Each visualization payload includes both the chart configuration and its data rows, so no further Toucan API calls or auth tokens are needed in the browser.

#### 5. Test

Send a non-data message ("hi") and verify your existing chat behaves as before. Then ask a data question ("Top 5 customers by revenue this quarter") and verify the answer streams in along with one or more rendered charts underneath.

***

### Response envelope reference

Every Toucan tool result is a single text content block whose text is JSON of the following shape.
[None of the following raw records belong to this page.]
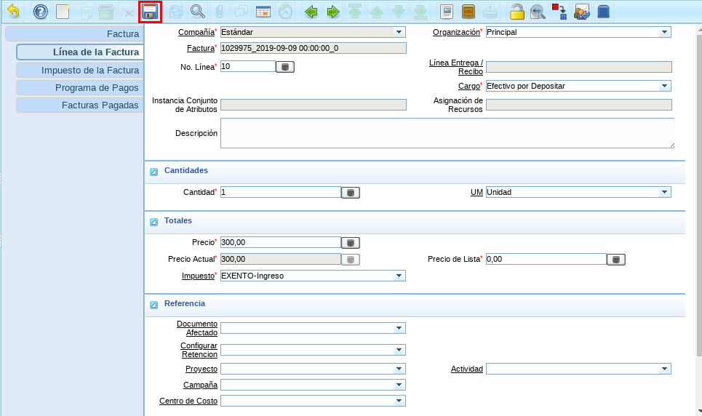Image resolution: width=702 pixels, height=416 pixels.
Task: Open calculator button next to Cantidad field
Action: tap(350, 193)

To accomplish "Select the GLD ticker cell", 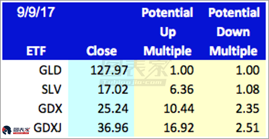I will pyautogui.click(x=50, y=70).
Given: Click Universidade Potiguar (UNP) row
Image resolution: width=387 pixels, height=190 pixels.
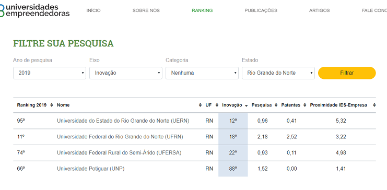Looking at the screenshot, I should point(194,169).
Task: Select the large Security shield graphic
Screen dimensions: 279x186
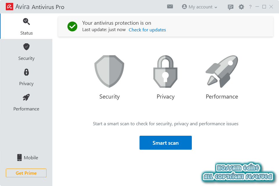Action: [x=109, y=71]
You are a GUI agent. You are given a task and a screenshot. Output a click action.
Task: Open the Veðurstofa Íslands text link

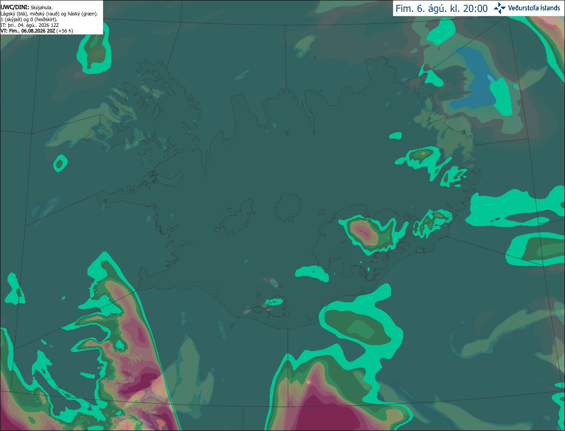(x=534, y=8)
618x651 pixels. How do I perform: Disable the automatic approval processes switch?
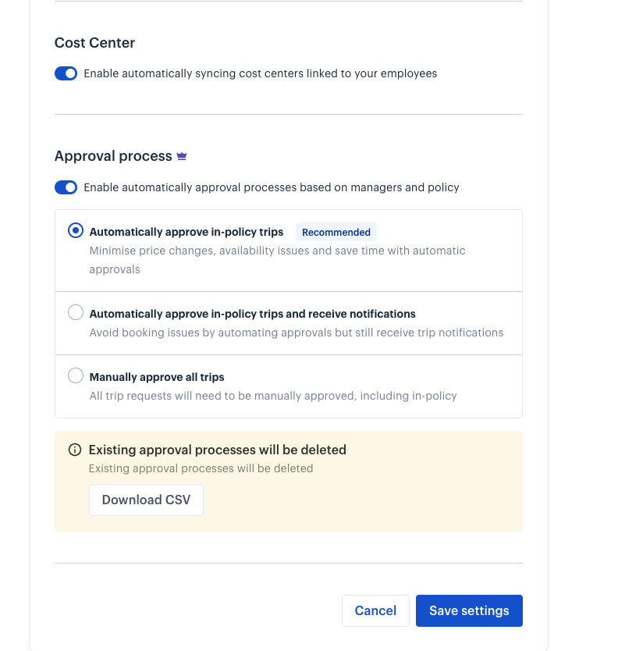coord(66,187)
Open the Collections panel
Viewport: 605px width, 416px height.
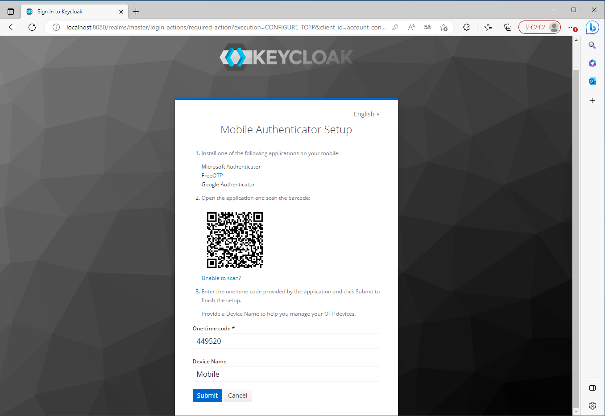[508, 27]
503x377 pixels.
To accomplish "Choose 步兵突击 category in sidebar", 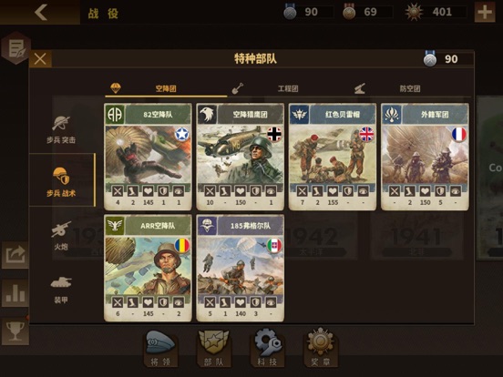I will tap(61, 130).
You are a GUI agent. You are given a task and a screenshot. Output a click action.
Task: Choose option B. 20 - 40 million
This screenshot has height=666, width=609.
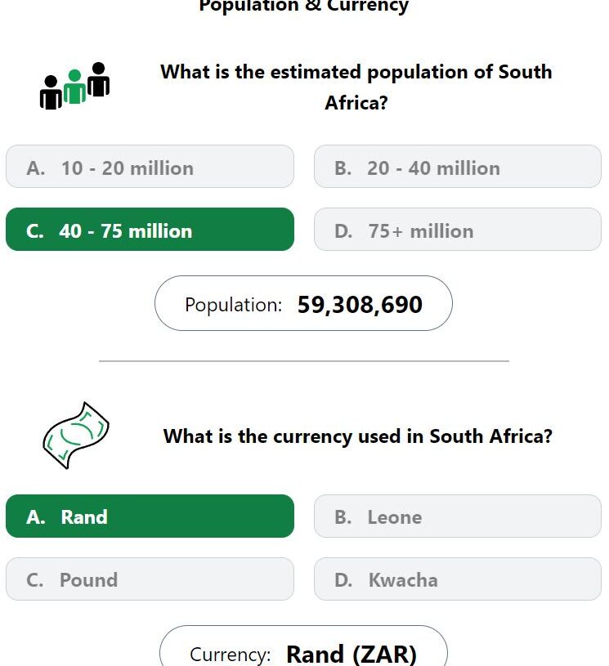pos(458,167)
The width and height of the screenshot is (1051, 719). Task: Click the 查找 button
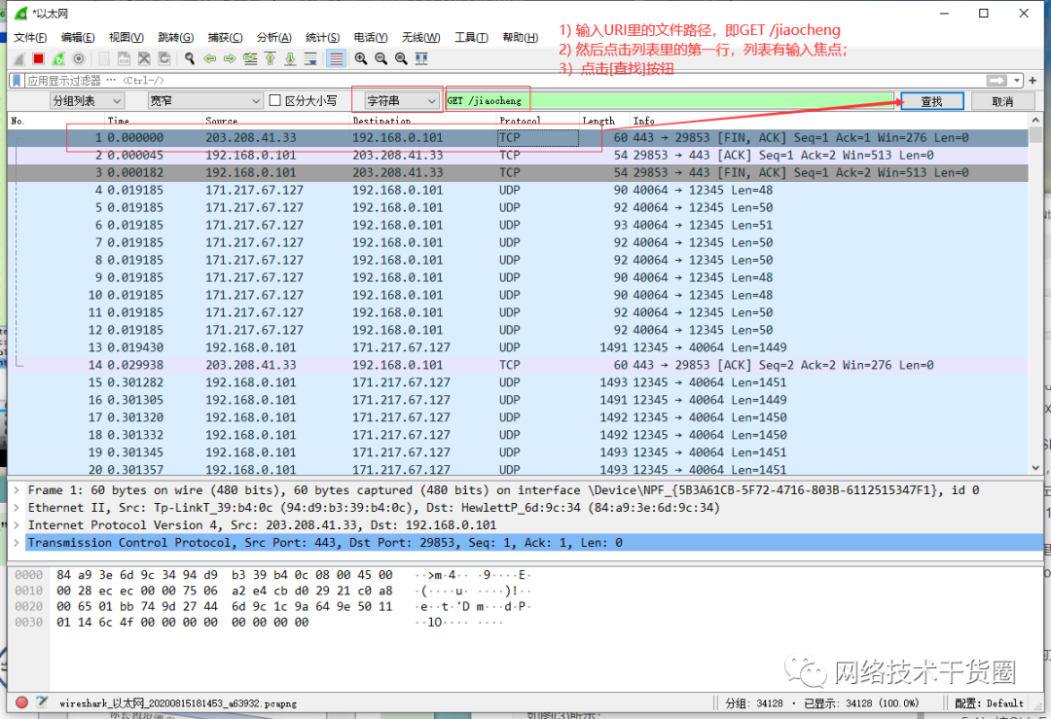[931, 100]
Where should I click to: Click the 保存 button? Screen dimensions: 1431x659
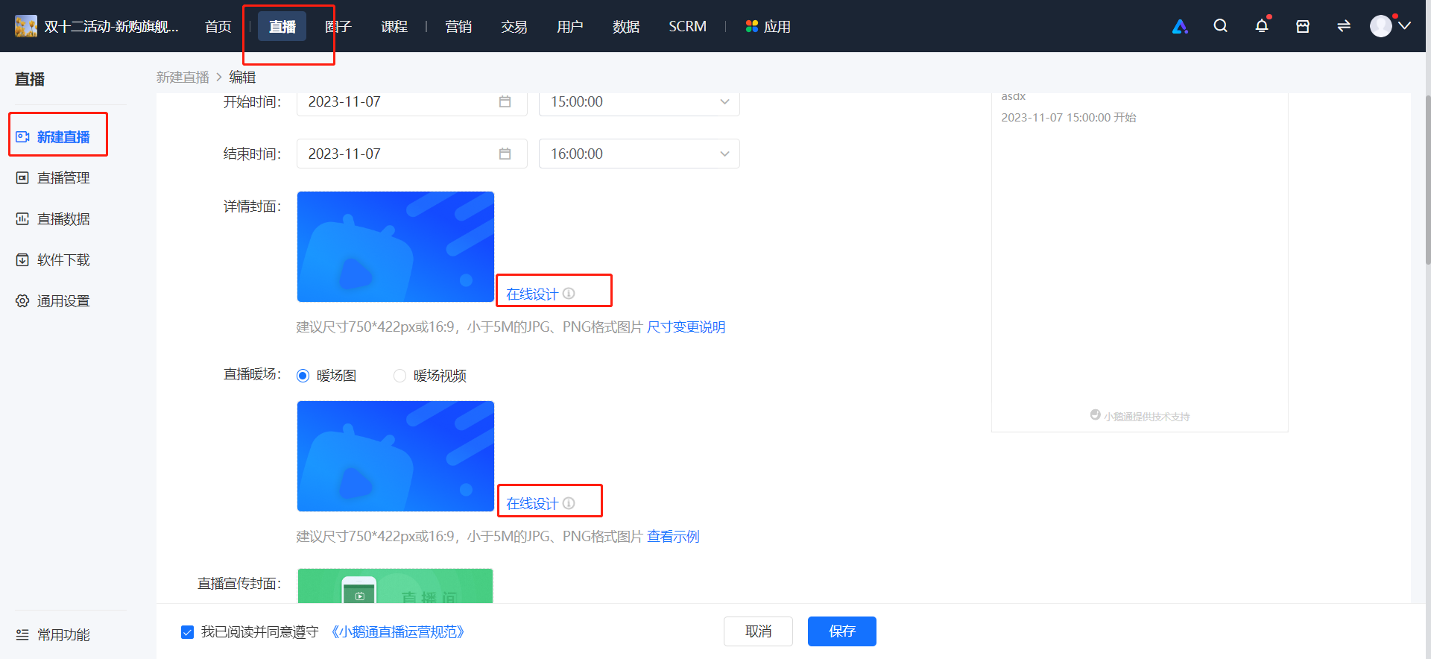pyautogui.click(x=842, y=631)
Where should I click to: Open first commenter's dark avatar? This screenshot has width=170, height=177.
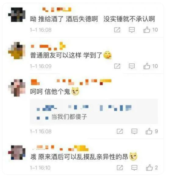pyautogui.click(x=17, y=15)
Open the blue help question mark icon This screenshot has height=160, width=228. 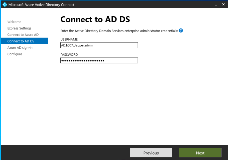(181, 31)
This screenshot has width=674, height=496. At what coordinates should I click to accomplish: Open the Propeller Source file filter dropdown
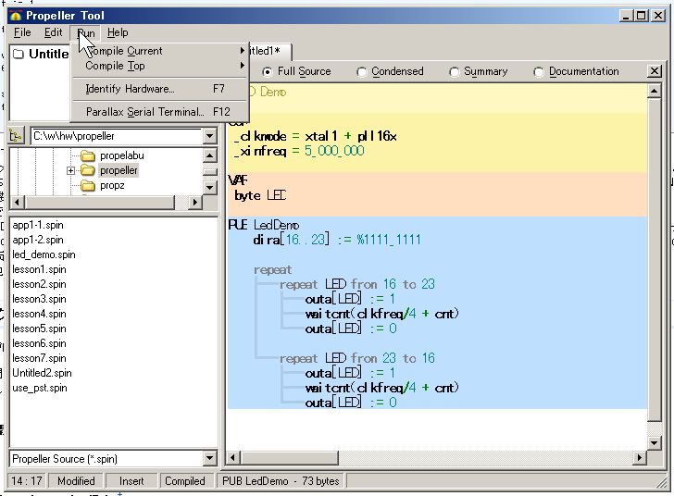point(209,459)
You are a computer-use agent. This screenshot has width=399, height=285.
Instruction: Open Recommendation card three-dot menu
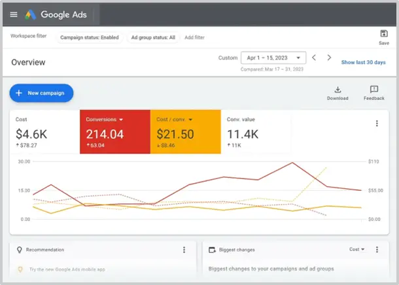184,250
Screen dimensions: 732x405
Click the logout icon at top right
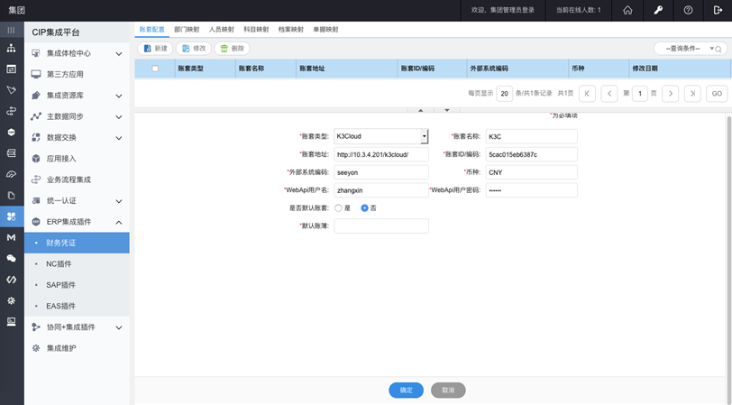(x=718, y=10)
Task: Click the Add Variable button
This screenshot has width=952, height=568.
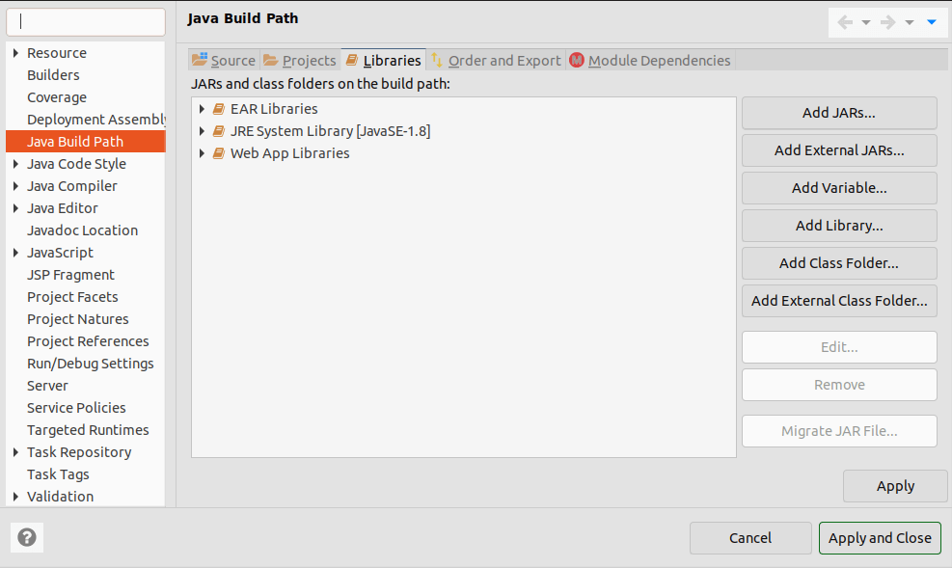Action: pos(838,187)
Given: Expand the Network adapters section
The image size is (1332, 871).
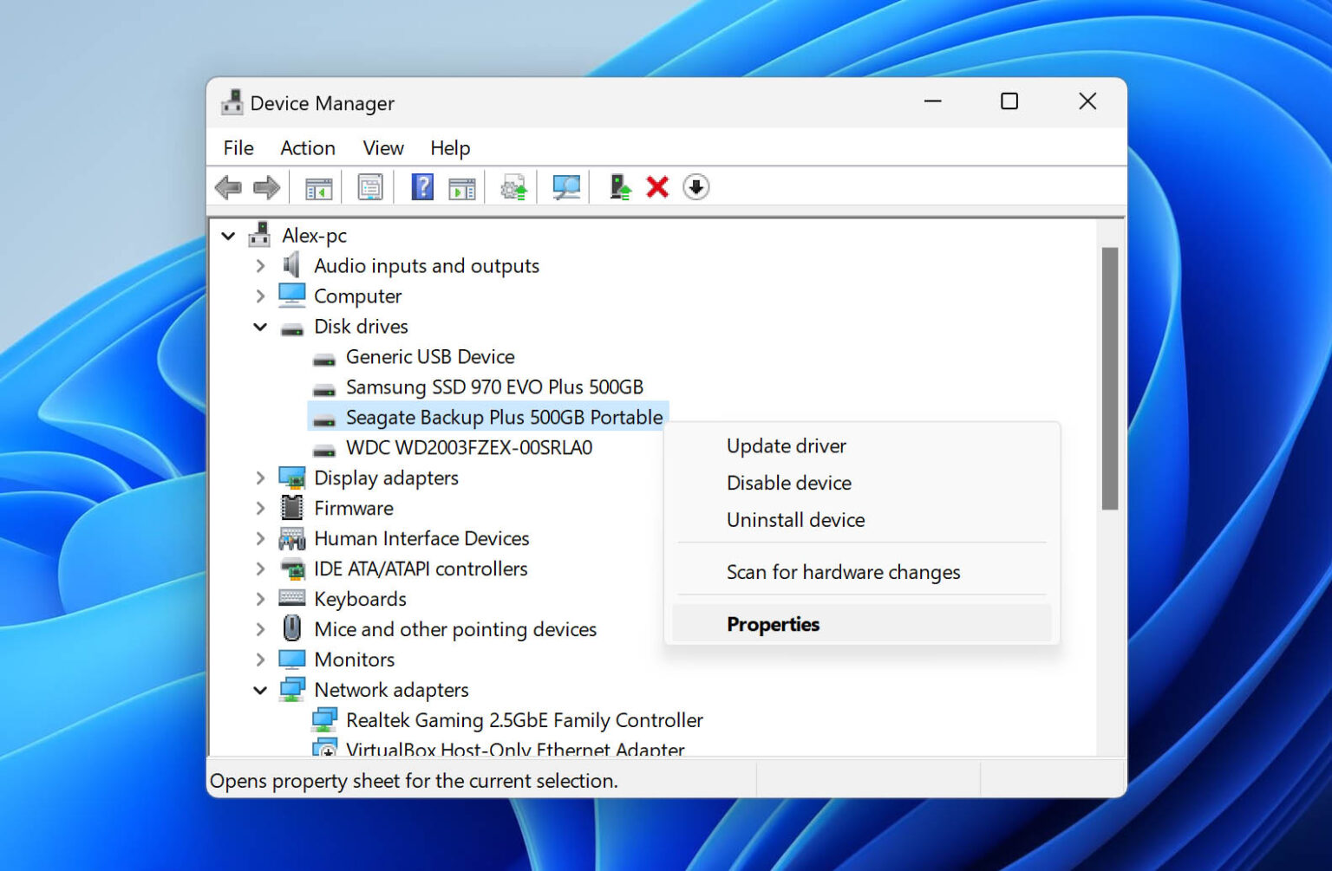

You don't need to import this type — it's reproduced here for reference; just `JSON.parse` the text and read the fields.

```ts
type ToucanMCPEnvelope = {
  schema: "toucan-mcp-v1";
  answer: string;                  // markdown — surface verbatim
  visualizations: Visualization[]; // empty when no chart was produced
  threadId: string;                // pass back on follow-up questions to retain context
};

type Visualization =
  | { type: "chart"; title: string; narrative?: string; config: ...; data: Row[] }
  | { type: "error"; title?: string; message: string }
  | { type: "text";  text: string };
```

The `schema` field is the version tag; renderers should branch on it and ignore unknown `type` values rather than throwing, so the contract stays forward-compatible.

***

### Current scope and limits

* **Conversational memory via `threadId`**. Every envelope includes a `threadId`. Pass it back in the next `ask_toucan_assistant` call to continue the same conversation thread — the assistant will remember previous queries and charts. Omit it (or start fresh) to begin a new thread. The host LLM decides when to thread vs. start fresh; the `tool-usage` system-prompt addendum (step 2) already instructs it how. Threads are ephemeral: they expire after a period of inactivity.
* **Browser does not need a Toucan token**. Only your backend authenticates; visualizations are self-contained.
* **RLS still applies**. Every query the assistant runs is scoped to the attributes you put on the embed token in step 1.
* **in-progress notifications**. Our tools pushes notifications as MCP `notifications/progress` message. Make sure your library handle them, and wire them into your existing status indicator, to see Toucan's real progress.

***

### Conclusion

Your chat now answers data questions through Toucan without leaving the host UI. Users keep your branding and conversational experience while gaining self-service analytics over your governed data layer.